Matplotlib in Python is used for visualization purposes.
Matplotlib allows us to draw many different types of plots like :
Line Plot
Bar Plot
Scatter Plot
Pie Chart
Heat Map

Some Basic Matplotlib Commands :
import matplotlib.pyplot as plt – To import matplotlib library.
plt.title(‘Title_Name’, fontsize=24) – To give the title on the graph.
plt.plot( df[‘Year’] , df[‘Sales’] ) – To draw a plot with Year & Sales column.
plt.scatter( x-elements, y-elements , color = ‘r’) - To draw a scatter plot with red color.
plt.pcolor(df, cmap=‘RdBu’) – To draw a heatmap.
Select & Convert the Cell to MarkDown -- Edit Tab -- Insert Image -- Run - To insert an image in Jupyter Notebook.

4. Seaborn
Seaborn is an open-source library based on matplotlib.
Seaborn provides a variety of visualization patterns by using fewer syntax.
Seaborn is preferred to draw interactive and informative graphics.
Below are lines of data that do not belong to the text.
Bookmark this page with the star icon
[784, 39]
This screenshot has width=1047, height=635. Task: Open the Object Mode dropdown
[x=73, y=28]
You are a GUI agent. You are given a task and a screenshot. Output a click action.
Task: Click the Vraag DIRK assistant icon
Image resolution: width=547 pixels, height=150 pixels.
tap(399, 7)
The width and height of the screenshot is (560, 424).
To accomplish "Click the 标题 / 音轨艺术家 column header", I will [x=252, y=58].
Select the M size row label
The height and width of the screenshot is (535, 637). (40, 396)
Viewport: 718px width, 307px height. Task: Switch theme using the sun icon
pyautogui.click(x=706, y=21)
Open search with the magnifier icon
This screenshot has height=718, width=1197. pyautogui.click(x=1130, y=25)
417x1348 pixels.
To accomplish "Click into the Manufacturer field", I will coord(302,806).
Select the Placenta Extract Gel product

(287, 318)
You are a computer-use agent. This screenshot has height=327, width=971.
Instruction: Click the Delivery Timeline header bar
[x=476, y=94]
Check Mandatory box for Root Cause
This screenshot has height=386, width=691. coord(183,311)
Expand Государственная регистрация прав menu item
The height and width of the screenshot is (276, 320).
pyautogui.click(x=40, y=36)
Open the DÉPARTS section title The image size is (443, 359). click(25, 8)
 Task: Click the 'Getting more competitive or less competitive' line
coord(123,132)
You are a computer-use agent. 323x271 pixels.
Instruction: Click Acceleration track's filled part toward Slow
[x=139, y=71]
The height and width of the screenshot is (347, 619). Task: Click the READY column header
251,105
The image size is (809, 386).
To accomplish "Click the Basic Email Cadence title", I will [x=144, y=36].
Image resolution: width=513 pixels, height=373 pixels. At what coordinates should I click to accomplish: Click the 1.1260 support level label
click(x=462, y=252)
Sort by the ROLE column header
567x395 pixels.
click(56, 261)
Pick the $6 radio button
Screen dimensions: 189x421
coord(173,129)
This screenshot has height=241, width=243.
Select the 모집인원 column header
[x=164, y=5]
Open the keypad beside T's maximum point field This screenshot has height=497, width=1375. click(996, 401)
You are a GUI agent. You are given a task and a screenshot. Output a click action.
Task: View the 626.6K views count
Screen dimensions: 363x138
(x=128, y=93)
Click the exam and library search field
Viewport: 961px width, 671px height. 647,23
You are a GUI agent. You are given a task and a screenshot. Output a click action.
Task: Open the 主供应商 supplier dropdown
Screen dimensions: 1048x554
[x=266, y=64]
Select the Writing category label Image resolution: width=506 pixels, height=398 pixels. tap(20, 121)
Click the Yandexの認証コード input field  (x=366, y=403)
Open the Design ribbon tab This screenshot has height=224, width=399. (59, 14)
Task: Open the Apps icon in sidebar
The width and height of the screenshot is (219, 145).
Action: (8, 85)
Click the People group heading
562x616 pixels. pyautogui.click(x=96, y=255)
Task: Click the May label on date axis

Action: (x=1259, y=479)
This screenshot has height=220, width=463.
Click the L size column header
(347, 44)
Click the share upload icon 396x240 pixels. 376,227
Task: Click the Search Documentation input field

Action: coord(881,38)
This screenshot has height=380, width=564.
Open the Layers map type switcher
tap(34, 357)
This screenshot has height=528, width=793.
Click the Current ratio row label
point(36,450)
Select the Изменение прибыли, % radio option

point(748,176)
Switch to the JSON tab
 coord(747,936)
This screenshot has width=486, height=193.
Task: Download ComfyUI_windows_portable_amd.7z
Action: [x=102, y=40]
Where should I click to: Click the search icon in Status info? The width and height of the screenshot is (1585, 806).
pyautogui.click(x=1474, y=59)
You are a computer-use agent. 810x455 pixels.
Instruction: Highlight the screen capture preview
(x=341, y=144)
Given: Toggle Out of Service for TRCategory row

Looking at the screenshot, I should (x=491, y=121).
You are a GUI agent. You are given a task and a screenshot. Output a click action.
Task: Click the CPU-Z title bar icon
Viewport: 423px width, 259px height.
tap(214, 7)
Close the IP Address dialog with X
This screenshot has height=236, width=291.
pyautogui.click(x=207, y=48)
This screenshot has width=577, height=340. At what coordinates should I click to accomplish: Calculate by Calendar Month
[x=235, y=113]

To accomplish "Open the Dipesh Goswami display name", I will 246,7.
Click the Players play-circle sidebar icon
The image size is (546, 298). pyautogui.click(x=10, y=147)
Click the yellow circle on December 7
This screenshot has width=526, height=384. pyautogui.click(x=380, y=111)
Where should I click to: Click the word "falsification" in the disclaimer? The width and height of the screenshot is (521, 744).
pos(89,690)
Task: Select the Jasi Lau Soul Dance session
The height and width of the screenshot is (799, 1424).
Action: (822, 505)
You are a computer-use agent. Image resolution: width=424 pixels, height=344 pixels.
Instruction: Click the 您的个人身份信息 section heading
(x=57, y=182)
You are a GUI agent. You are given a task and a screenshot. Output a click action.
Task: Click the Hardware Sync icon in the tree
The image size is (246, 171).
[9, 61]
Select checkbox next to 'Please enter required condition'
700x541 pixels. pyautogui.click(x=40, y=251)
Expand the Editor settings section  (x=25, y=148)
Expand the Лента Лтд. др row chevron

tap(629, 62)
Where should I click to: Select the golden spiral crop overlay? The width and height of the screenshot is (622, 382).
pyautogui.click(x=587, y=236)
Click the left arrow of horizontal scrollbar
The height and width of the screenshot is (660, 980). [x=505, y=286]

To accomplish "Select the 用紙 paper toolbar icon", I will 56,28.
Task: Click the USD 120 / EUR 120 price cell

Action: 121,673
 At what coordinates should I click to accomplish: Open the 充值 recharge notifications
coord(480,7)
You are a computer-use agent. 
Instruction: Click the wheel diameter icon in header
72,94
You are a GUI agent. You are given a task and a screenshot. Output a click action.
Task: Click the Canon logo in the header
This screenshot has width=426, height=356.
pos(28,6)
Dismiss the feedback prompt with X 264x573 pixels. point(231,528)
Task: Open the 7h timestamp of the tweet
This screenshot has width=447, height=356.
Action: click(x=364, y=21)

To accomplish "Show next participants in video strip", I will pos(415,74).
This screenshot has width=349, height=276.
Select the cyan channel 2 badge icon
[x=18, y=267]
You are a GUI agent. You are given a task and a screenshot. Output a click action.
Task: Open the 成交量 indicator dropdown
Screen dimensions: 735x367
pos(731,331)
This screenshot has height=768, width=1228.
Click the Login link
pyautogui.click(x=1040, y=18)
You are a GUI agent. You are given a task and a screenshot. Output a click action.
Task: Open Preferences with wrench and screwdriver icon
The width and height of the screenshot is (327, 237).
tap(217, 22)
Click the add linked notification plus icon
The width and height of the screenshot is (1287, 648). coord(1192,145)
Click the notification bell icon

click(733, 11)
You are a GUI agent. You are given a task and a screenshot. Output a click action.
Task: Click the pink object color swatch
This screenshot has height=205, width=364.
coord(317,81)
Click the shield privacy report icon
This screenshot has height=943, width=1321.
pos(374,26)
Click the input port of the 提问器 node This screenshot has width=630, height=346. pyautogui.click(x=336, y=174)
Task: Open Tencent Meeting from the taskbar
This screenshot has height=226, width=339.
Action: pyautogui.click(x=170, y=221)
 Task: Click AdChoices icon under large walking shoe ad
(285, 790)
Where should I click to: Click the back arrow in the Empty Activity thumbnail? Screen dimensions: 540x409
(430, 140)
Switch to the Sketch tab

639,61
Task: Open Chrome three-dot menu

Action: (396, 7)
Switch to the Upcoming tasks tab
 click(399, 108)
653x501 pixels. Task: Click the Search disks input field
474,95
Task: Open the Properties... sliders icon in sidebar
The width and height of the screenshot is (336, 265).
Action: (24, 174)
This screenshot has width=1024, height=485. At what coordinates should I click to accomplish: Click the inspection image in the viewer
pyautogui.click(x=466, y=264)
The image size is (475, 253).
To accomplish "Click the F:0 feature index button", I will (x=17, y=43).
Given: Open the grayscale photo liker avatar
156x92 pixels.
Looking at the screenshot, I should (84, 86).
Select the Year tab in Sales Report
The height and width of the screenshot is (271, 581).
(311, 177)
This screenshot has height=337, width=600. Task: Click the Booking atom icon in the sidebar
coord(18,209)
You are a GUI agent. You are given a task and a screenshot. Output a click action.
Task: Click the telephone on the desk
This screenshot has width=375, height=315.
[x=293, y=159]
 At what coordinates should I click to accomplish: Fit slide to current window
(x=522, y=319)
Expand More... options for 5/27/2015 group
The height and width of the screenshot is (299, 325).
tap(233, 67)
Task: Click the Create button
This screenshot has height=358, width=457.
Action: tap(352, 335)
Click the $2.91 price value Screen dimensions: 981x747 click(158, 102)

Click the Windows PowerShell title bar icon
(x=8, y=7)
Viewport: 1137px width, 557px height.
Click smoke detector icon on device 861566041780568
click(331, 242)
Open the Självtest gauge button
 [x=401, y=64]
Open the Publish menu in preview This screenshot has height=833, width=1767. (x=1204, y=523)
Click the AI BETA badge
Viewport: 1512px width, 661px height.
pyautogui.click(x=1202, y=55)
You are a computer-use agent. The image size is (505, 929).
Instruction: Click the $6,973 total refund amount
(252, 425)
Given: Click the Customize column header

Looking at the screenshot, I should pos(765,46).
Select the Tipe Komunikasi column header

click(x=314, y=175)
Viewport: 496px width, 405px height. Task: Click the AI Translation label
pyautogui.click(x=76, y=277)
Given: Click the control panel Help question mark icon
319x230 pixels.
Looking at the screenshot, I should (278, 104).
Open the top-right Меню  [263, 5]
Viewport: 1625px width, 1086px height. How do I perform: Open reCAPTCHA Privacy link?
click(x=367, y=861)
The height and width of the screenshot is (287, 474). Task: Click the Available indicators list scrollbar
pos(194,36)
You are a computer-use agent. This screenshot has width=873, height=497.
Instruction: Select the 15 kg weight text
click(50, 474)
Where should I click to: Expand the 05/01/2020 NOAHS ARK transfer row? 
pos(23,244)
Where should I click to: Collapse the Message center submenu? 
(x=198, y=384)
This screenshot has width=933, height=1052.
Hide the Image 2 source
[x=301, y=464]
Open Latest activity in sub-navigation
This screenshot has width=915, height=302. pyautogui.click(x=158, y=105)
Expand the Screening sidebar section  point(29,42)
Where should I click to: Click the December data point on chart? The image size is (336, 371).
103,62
Some Basic Seaborn Commands :
import seaborn as sns – To import the Seaborn library.
sns.regplot(x=df.Col_x , y=df.Col_y) – To draw Linear Regression graph.
sns.distplot(df.Col_y , color= ‘r’) – To draw a Distribution plot.
sns.relplot(x=‘Col_1’ , y=‘Col_2’ , data=df_name ) – To check the relationship between two columns.
sns.heatmap(df.corr( ) , vmin=-1, vmax=1, center=0) – Pearson Correlation Heatmap.
sns.catplot(x = ‘Col_1’ , y = 'Col_2’ , data = df_name) – To draw a plot with Categorical data.

5. SciPy
SciPy – Scientific Python
SciPy is an open-source library based on Numpy.
SciPy is used to perform Scientific & Mathematical operations.
SciPy is used in the fields of mathematics, science, and engineering.
There are many sub-packages also in SciPy like : Cluster, Integrate, Optimize etc.
import scipy - To import SciPy library.